Data for analysis -
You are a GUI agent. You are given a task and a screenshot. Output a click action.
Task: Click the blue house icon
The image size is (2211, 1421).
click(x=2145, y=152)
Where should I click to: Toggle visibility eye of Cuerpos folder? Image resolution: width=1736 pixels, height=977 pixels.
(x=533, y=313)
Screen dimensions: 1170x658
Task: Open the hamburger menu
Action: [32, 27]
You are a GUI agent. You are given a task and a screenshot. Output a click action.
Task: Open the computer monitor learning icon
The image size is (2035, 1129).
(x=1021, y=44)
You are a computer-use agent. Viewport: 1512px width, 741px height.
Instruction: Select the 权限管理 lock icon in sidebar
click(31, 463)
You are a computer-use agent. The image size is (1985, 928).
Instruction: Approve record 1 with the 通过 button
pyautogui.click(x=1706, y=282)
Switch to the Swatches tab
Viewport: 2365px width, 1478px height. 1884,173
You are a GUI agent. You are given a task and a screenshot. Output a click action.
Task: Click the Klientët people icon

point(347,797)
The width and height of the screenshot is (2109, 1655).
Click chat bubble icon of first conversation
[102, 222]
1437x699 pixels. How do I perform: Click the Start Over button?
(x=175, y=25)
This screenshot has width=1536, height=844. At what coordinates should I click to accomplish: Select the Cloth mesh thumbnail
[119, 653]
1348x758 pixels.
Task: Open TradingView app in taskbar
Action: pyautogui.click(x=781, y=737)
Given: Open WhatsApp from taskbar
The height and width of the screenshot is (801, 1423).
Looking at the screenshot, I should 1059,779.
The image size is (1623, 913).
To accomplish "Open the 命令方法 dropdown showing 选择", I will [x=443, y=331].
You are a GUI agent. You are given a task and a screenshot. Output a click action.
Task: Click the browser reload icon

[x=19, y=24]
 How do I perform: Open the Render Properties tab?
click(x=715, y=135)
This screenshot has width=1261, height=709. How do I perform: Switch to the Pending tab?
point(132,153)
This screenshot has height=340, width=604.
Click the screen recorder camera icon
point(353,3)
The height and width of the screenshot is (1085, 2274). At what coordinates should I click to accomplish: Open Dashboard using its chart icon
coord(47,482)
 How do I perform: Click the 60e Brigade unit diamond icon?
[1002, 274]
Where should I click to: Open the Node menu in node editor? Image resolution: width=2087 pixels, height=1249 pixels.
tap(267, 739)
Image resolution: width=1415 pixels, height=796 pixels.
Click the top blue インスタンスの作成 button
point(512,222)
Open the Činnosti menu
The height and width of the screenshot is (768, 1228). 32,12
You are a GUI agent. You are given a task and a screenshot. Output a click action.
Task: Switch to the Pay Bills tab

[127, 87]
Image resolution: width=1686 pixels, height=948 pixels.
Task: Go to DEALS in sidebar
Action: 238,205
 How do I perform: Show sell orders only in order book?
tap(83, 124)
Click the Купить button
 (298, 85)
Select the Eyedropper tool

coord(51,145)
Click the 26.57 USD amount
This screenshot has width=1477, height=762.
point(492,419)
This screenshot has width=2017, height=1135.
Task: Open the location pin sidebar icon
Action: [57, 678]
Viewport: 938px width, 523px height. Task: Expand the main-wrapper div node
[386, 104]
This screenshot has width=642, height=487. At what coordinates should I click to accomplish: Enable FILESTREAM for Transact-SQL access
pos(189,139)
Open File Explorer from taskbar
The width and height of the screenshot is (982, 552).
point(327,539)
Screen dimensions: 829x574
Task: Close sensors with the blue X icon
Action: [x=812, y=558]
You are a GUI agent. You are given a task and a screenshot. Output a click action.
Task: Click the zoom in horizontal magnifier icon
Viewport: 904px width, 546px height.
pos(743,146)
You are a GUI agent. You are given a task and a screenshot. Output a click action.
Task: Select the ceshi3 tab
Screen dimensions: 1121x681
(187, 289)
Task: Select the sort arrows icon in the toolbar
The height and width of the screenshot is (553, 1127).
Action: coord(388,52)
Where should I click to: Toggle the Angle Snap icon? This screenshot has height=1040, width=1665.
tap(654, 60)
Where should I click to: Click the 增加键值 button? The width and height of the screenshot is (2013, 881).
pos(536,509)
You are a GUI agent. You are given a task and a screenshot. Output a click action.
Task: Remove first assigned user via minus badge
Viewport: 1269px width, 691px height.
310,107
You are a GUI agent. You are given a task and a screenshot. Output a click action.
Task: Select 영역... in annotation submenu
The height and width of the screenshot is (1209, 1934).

What is needed - All of the material is to be copied word for word.

Solution to the problem -
You are a GUI agent. You are given a task and a screenshot. Output a click action.
Task: Click the blue house icon
The image size is (2211, 1421).
click(x=2145, y=152)
Where should I click to: Toggle visibility eye of Cuerpos folder? Image resolution: width=1736 pixels, height=977 pixels.
(x=533, y=313)
Screen dimensions: 1170x658
Task: Open the hamburger menu
Action: [32, 27]
You are a GUI agent. You are given a task and a screenshot. Output a click action.
Task: Open the computer monitor learning icon
The image size is (2035, 1129).
(x=1021, y=44)
You are a computer-use agent. Viewport: 1512px width, 741px height.
Instruction: Select the 权限管理 lock icon in sidebar
click(31, 463)
You are a computer-use agent. The image size is (1985, 928).
Instruction: Approve record 1 with the 通过 button
pyautogui.click(x=1706, y=282)
Switch to the Swatches tab
Viewport: 2365px width, 1478px height. 1884,173
You are a GUI agent. You are given a task and a screenshot. Output a click action.
Task: Click the Klientët people icon

point(347,797)
The width and height of the screenshot is (2109, 1655).
Click chat bubble icon of first conversation
[102, 222]
1437x699 pixels. How do I perform: Click the Start Over button?
(x=175, y=25)
This screenshot has width=1536, height=844. At what coordinates should I click to accomplish: Select the Cloth mesh thumbnail
[119, 653]
1348x758 pixels.
Task: Open TradingView app in taskbar
Action: pyautogui.click(x=781, y=737)
Given: Open WhatsApp from taskbar
The height and width of the screenshot is (801, 1423).
Looking at the screenshot, I should 1059,779.
The image size is (1623, 913).
To accomplish "Open the 命令方法 dropdown showing 选择", I will [x=443, y=331].
You are a GUI agent. You are given a task and a screenshot. Output a click action.
Task: Click the browser reload icon

[x=19, y=24]
 How do I perform: Open the Render Properties tab?
click(x=715, y=135)
This screenshot has width=1261, height=709. How do I perform: Switch to the Pending tab?
point(132,153)
This screenshot has height=340, width=604.
Click the screen recorder camera icon
point(353,3)
The height and width of the screenshot is (1085, 2274). At what coordinates should I click to accomplish: Open Dashboard using its chart icon
coord(47,482)
 How do I perform: Click the 60e Brigade unit diamond icon?
[1002, 274]
Where should I click to: Open the Node menu in node editor? Image resolution: width=2087 pixels, height=1249 pixels.
tap(267, 739)
Image resolution: width=1415 pixels, height=796 pixels.
Click the top blue インスタンスの作成 button
point(512,222)
Open the Činnosti menu
The height and width of the screenshot is (768, 1228). 32,12
You are a GUI agent. You are given a task and a screenshot. Output a click action.
Task: Switch to the Pay Bills tab

[127, 87]
Image resolution: width=1686 pixels, height=948 pixels.
Task: Go to DEALS in sidebar
Action: 238,205
 How do I perform: Show sell orders only in order book?
tap(83, 124)
Click the Купить button
 (298, 85)
Select the Eyedropper tool

coord(51,145)
Click the 26.57 USD amount
This screenshot has width=1477, height=762.
point(492,419)
This screenshot has width=2017, height=1135.
Task: Open the location pin sidebar icon
Action: [57, 678]
Viewport: 938px width, 523px height. Task: Expand the main-wrapper div node
[386, 104]
This screenshot has width=642, height=487. At what coordinates should I click to accomplish: Enable FILESTREAM for Transact-SQL access
pos(189,139)
Open File Explorer from taskbar
The width and height of the screenshot is (982, 552).
point(327,539)
Screen dimensions: 829x574
Task: Close sensors with the blue X icon
Action: [x=812, y=558]
You are a GUI agent. You are given a task and a screenshot. Output a click action.
Task: Click the zoom in horizontal magnifier icon
Viewport: 904px width, 546px height.
pos(743,146)
You are a GUI agent. You are given a task and a screenshot. Output a click action.
Task: Select the ceshi3 tab
Screen dimensions: 1121x681
(187, 289)
Task: Select the sort arrows icon in the toolbar
The height and width of the screenshot is (553, 1127).
Action: coord(388,52)
Where should I click to: Toggle the Angle Snap icon? This screenshot has height=1040, width=1665.
tap(654, 60)
Where should I click to: Click the 增加键值 button? The width and height of the screenshot is (2013, 881).
pos(536,509)
You are a GUI agent. You are given a task and a screenshot. Output a click action.
Task: Remove first assigned user via minus badge
Viewport: 1269px width, 691px height.
310,107
You are a GUI agent. You are given a task and a screenshot. Output a click action.
Task: Select 영역... in annotation submenu
The height and width of the screenshot is (1209, 1934).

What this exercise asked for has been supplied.